Task details: Extend the speaker biographies below by continuing them from the point where they stop.

Source text:
Professor Colleen Loo
University of New South Wales, Australia
DR CONRAD IYEGBE
Icahn School of Medicine at Mount Sinai, New York
A/PROF ALEXIS WHITTON
Black Dog Institute, Australia
DR FIONA MCEWEN
King's College, United Kingdom
DR RAMA AGUNG-IGUSTI
The University of Western Australia, Australia
Professor Eva Loth
King's College, United Kingdom
Colleen Loo is a psychiatrist, Australian National Health and Medical Research Council Leadership Fellow and Professor of Psychiatry at the University of New South Wales in Sydney and the Black Dog Institute, Sydney; Australia. She is a clinical and research expert in the fields of electroconvulsive therapy, Transcranial Magnetic Stimulation, transcranial Direct Current Stimulation and ketamine, and led the first Australian RCTs of these interventions in depression. She is now also researching psychedelic assisted therapy. She has published over 350 peer reviewed papers and has received competitive grant funding from the Australian NHMRC, MRFF and major overseas grant funding agencies.
Dr Iyegbe has core training in genetics (PhD, King’s College London) and a more recent research focus on statistical methods development (Icahn School of Medicine, Mount Sinai Hospital, New York). As a Multi-Principal Investigator within the current Psychiatric Genomics Consortium (PGC) research program, he shares responsibility for advancing a research agenda that addresses the needs of psychiatric populations across Africa, while also nurturing the developmental aspirations of African scientists. This agenda includes conducting and supporting studies that harness pan-African genomic data to uncover factors that affect mental health.

Recorded information:
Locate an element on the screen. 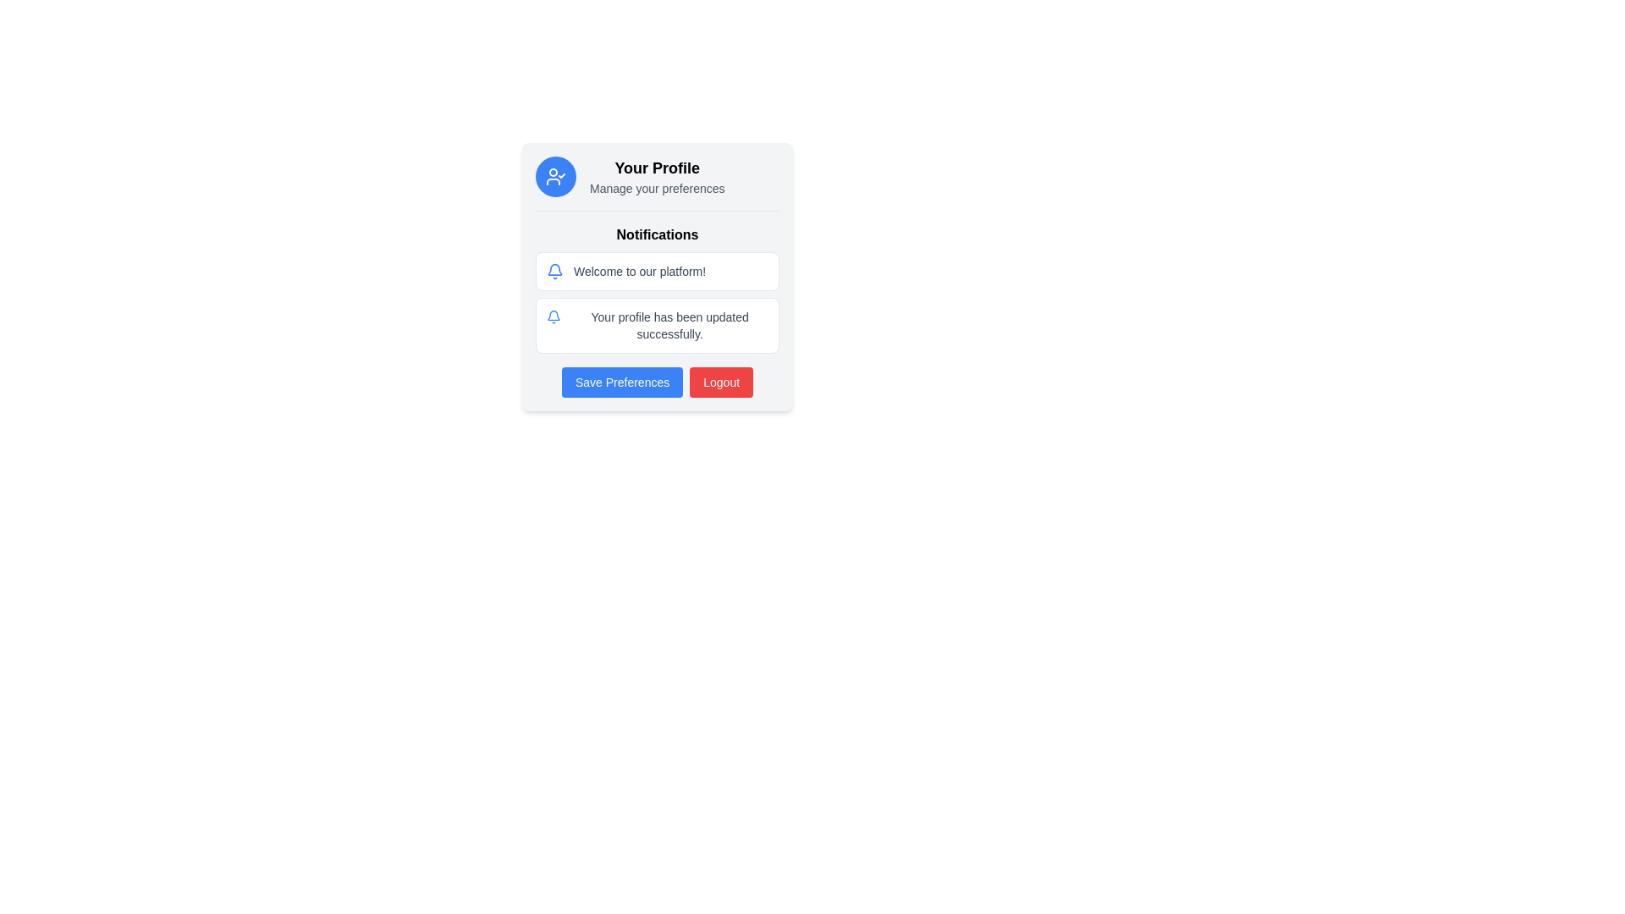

Expected answer:
Over the past two years, the Africa working group of the PGC has laid critical groundwork by creating practical tools, establishing shared resources and delivering targeted training programs. These foundational efforts (carried out through interdisciplinary collaborations, online platforms and in-person workshops) are designed to strengthen research capacity and foster innovation within the membership network. By providing training in advanced genomic methodologies, data analysis, and research design, the goal is to empower more African scientists to develop and lead high-impact research.
Dr Alexis Whitton is an Associate Professor and Co-Director of the NHMRC Centre of Research Excellence in Depression Treatment Precision, Head of the Precision Mental Health Team, and an NHMRC Emerging Leadership Fellow at the Black Dog Institute. A recognised leader in digital mental health innovation, Dr Whitton co-developed Australia’s first tailored smartphone-based tool for managing depression, now used by over 200,000 people. Her research harnesses artificial intelligence (AI), digital phenotyping, and large-scale data to redefine how we characterise and treat mood disorders. She currently leads Project Phonotype, a Wellcome Trust-funded, multi-country study involving over 10,000 young people, which uses advanced AI and mobile sensing to identify data-driven subtypes and mechanisms underlying individual differences in symptom expression and treatment response. Her research aims to enable more personalised, timely, and scalable digital interventions that can meaningfully improve mental health at the population level.
Dr Fiona McEwen's background is in developmental psychology, mental health, and neuroscience. She has a PhD in Psychology from King’s College London (KCL) and is currently based in the Department of War Studies (KCL), where she is the co-lead of the XCEPT programme, carrying out research in Iraq, Lebanon, Syria, and South Sudan. Her research focuses on mental health in war-affected and displaced populations, including evaluation of psychological interventions; how culture and the context of displacement impact assessment, treatment, and prognosis of mental health problems; and how the impact of trauma may influence further cycles of violence.
Dr. Rama Agung-Igusti is a researcher with Balinese, Austrian and Scottish heritage living and working on Whadjuk Noongar boodjar. He is a research fellow with the Transforming Indigenous Mental Health and Wellbeing program based at UWA’s School of Indigenous Studies. His work is focussed on understanding how Indigenous understandings of health and wellbeing are translated into practice to support healing, empowerment and flourishing for Aboriginal and Torres Strait Islander people and communities.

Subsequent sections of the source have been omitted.